Problem statement
Determine how many lines of the listing below include the string "computer". Output the number and nothing more.

Data supplied
--- --- ---
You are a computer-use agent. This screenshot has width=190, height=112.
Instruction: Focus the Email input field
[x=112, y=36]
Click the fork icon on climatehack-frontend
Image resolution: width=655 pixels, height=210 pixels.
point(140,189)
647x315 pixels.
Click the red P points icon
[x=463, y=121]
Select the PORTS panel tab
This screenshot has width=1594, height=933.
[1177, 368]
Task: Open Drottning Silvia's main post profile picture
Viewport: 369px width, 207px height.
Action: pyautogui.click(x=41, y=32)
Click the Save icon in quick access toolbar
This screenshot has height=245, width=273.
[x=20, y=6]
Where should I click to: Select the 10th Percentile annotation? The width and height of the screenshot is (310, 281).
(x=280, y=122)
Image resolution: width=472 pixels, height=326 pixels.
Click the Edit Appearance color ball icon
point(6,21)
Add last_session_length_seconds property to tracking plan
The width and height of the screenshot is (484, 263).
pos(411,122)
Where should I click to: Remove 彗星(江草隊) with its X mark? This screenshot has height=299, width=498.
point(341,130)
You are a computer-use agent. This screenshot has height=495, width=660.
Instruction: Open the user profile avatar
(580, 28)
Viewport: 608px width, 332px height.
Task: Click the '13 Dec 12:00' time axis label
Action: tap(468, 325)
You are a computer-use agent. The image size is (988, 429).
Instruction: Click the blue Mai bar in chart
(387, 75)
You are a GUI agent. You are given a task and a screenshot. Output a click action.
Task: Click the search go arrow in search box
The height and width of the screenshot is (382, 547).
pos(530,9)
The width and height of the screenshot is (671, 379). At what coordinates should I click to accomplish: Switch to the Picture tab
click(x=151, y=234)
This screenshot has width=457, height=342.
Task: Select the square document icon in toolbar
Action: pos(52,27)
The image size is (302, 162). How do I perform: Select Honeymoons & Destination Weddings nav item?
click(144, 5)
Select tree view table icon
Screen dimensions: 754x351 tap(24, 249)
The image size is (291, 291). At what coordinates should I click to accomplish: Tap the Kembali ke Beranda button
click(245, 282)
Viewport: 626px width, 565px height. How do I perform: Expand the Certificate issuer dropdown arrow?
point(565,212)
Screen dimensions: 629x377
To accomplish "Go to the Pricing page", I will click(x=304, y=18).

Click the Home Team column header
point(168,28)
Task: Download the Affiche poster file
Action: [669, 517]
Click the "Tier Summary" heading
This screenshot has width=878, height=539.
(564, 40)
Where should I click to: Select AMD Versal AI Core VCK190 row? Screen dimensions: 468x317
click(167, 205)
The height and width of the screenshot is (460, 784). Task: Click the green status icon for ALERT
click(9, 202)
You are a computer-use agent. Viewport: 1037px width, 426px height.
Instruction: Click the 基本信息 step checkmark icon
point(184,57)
--- --- ---
Your response
4